Has he ever stopped you having time to yourself? Or have you just not asked/told him you're doing x, y, z and he needs to look after the children by himself? So many women moan about their partners having time to themselves, but never take them up on the offer of time in return; do it!

CurlewKate · 09/04/2025 10:16

noidea69 · 09/04/2025 09:46

yeah its the chosing the flights, chosing the hotel etc that no one can ever agree on and everyone wants their opinion to be the most important one.

We've all been in those group chats.

I haven’t. You need to a)get better friends and b) shed the internalised misogyny.

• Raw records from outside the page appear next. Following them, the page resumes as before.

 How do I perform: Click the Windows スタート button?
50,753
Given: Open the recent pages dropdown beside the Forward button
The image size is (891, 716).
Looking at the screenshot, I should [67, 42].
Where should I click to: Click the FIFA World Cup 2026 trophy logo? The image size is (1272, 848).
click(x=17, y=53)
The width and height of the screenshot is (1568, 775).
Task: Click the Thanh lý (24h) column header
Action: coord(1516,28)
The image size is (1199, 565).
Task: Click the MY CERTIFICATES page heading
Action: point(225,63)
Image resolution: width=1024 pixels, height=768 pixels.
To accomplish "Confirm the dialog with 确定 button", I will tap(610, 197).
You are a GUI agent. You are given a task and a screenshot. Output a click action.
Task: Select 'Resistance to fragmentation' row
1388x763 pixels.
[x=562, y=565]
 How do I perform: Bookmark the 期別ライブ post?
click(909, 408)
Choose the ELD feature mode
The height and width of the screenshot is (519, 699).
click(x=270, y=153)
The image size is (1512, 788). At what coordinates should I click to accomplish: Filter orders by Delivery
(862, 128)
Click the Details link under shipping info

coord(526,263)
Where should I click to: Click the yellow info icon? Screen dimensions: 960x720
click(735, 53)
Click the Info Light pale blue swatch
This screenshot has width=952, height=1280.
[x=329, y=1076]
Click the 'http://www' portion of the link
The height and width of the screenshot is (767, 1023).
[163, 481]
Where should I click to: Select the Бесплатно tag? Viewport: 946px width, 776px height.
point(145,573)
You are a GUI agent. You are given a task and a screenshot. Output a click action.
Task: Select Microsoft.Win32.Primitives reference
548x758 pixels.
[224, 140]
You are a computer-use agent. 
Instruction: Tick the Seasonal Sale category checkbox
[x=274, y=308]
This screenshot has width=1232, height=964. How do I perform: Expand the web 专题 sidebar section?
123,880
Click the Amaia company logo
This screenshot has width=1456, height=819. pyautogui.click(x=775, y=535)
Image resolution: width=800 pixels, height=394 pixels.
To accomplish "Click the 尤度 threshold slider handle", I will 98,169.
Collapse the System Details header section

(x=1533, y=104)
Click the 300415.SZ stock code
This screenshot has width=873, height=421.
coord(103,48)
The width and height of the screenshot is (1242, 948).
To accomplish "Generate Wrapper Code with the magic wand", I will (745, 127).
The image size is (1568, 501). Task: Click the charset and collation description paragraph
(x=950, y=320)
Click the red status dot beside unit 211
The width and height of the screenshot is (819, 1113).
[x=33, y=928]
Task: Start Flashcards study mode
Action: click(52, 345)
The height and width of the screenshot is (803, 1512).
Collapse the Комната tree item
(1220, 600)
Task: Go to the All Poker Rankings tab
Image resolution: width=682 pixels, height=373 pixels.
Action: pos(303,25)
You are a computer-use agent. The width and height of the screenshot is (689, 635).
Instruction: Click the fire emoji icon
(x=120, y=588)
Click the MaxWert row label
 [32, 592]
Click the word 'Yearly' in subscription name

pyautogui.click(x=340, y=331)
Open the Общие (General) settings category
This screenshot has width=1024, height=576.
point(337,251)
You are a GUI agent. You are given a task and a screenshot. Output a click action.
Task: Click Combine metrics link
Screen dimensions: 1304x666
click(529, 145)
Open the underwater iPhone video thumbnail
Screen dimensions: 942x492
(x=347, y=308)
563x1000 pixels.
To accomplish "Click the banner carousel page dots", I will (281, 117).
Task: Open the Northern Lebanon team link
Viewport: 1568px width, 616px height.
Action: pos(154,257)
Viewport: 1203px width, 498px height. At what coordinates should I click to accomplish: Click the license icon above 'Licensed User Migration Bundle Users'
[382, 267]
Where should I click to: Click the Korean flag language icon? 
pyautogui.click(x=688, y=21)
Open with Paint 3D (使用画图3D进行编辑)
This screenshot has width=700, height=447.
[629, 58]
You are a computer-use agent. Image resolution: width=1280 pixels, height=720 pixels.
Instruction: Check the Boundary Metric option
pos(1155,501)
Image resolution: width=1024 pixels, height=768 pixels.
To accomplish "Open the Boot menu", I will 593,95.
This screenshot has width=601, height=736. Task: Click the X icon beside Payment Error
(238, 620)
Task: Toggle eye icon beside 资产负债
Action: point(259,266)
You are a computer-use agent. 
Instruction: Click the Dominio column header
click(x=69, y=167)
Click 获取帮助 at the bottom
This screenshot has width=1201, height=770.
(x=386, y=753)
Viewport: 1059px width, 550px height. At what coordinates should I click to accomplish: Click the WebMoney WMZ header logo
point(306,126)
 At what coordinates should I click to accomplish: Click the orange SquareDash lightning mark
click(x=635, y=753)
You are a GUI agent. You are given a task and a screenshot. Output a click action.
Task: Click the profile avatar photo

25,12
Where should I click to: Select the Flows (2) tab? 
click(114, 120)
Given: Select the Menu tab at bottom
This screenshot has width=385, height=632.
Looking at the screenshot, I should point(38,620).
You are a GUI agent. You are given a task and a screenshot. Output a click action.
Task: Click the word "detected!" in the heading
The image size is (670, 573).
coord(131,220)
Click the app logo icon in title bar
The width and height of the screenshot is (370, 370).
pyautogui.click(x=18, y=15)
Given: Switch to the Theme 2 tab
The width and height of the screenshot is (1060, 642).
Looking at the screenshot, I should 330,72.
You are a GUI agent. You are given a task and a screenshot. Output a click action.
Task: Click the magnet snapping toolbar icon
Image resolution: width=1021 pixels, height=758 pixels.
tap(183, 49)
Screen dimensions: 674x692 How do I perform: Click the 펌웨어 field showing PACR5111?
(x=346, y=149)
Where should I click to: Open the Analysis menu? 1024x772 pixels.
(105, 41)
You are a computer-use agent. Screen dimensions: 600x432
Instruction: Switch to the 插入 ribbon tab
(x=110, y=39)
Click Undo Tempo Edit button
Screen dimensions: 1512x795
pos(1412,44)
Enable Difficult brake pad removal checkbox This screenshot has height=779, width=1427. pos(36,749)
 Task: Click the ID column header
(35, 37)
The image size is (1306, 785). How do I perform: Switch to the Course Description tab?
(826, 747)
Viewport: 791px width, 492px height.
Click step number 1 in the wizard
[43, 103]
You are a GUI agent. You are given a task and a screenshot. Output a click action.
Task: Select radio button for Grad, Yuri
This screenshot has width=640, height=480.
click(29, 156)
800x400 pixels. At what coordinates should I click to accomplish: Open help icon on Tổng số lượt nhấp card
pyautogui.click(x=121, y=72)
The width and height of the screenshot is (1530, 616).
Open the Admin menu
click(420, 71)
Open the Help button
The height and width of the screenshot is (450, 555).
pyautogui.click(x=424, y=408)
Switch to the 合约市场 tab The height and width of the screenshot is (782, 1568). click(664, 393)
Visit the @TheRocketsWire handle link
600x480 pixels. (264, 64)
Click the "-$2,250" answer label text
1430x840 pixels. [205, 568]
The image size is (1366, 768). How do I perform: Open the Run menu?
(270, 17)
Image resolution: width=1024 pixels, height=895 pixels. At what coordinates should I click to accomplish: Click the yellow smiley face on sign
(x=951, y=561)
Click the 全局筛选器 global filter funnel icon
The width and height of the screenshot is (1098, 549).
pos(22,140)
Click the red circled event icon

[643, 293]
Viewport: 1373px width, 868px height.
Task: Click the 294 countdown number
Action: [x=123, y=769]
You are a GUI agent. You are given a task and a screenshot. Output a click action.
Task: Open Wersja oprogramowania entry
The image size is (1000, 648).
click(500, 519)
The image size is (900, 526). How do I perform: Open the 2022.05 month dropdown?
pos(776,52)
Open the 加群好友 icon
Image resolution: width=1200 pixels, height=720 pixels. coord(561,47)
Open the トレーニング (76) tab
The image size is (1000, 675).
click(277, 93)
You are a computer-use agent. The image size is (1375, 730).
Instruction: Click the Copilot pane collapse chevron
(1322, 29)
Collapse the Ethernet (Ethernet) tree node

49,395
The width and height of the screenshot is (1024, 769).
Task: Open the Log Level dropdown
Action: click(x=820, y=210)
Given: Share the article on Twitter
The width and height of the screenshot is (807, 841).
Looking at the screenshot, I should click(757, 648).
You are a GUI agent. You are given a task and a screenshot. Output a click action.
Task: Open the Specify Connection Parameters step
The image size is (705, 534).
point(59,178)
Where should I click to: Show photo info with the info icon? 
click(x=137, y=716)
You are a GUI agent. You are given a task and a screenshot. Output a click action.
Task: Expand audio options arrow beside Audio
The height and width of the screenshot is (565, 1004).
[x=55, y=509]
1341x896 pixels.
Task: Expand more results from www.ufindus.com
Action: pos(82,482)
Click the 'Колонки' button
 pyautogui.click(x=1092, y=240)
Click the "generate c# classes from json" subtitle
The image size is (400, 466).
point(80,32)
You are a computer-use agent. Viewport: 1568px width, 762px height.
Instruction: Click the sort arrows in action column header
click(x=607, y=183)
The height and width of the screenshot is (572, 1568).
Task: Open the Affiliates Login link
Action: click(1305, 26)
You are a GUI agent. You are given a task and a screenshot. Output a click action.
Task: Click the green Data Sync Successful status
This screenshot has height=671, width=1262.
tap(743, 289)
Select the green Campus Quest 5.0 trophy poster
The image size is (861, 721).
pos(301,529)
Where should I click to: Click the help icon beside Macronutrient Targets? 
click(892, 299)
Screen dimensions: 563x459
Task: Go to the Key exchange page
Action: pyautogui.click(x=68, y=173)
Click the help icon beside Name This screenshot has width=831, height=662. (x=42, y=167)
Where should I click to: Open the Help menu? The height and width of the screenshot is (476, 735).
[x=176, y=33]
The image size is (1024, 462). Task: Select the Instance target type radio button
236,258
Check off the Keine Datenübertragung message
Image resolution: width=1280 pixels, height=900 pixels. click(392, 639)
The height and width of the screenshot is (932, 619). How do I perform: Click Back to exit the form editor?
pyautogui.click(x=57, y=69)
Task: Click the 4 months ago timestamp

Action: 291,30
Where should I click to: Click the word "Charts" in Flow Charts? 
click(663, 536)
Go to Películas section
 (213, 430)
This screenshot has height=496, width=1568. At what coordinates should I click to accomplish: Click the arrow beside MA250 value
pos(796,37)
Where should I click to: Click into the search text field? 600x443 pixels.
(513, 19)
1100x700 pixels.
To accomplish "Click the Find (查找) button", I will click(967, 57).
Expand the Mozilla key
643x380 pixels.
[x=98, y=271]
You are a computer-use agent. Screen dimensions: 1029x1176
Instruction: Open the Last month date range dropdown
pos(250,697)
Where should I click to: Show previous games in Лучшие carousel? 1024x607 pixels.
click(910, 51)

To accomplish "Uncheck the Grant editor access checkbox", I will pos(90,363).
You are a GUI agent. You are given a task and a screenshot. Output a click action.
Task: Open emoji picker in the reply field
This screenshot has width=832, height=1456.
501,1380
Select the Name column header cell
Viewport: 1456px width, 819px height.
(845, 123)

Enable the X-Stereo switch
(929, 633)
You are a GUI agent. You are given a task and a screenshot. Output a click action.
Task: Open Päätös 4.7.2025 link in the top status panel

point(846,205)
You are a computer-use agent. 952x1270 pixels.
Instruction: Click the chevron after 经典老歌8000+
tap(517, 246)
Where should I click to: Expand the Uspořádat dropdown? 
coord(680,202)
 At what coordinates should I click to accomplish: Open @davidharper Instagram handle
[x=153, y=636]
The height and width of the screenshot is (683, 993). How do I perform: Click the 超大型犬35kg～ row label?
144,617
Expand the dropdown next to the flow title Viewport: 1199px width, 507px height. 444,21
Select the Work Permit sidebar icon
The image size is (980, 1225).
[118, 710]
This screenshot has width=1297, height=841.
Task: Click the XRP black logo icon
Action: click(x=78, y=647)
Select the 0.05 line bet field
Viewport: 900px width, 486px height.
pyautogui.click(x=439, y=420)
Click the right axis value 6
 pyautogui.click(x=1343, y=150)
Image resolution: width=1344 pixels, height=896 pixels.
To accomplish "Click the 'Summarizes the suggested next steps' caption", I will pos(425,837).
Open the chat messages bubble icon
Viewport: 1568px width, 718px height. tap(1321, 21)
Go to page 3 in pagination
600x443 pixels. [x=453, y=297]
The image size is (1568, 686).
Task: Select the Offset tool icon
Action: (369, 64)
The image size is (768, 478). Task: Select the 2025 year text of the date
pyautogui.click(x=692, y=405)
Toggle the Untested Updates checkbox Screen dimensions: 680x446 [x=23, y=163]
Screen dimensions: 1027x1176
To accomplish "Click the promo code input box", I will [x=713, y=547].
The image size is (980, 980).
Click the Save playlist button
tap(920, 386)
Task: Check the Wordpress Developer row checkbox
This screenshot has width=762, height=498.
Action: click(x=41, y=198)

Foreverexhausted1 · 09/04/2025 10:16

Ablondiebutagoody · 09/04/2025 09:46

A long weekend is pretty standard for a stag do. Being best man is a big honour for a guy so I can't believe how awkward and controlling you are being about it. If I was him, I would go no matter how difficult you try to make it.

Edited

I think saying I'm controlling is unfair. I haven't said 'you can't go', it was a conversation about how long was reasonable, not whether he could go or not. For context he goes out whenever he likes, meeting friends at the pub, running, whatever and I don't stop him

OP posts:
Purpleturtle43 · 09/04/2025 10:17

I would say you need to start building up the time he has alone with the kids. As soon as I had a third any babysitting offers I had evaporated and have never returned so I sure a hell wasn't going to let my husband off with not being able to manage them all!

Foreverexhausted1 · 09/04/2025 10:17

crumblingschools · 09/04/2025 10:15

What about before your third child, how many times has he had the 2 older ones by himself?

Not much, when I was in hospital was probably the first time for more than a couple of hours

OP posts:
heroinechic · 09/04/2025 10:18

I voted YABU as I think it’s a special occasion, especially as he is best man.

That said, if I told my DH I wasn’t happy with him going he wouldn’t go or he would offer a compromise, and if I was heavily pregnant like you were last year (I’m not sure what constitutes as heavily pregnant!) he wouldn’t even consider it. Does he often just do things he wants to do with no consideration of your view on it?

MissScarletInTheBallroom · 09/04/2025 10:18

Foreverexhausted1 · 09/04/2025 10:14

Thanks for all the replies. If I add up all the nights he's had over the last couple of years I'm probably owed a month off by now! I will hold him to having the kids and make some plans of my own. He's not had all 3 by himself for more than a couple of hours so maybe that will make him realise it's not as easy as he thinks it is!

Can you go away for a long weekend before he goes on this stag do, rather than at some unspecified point in the future?

It might help to bring home the reality of what he is expecting you to do.

That way he might decide it's only reasonable to commit to a shorter stag do, or go away less often in general.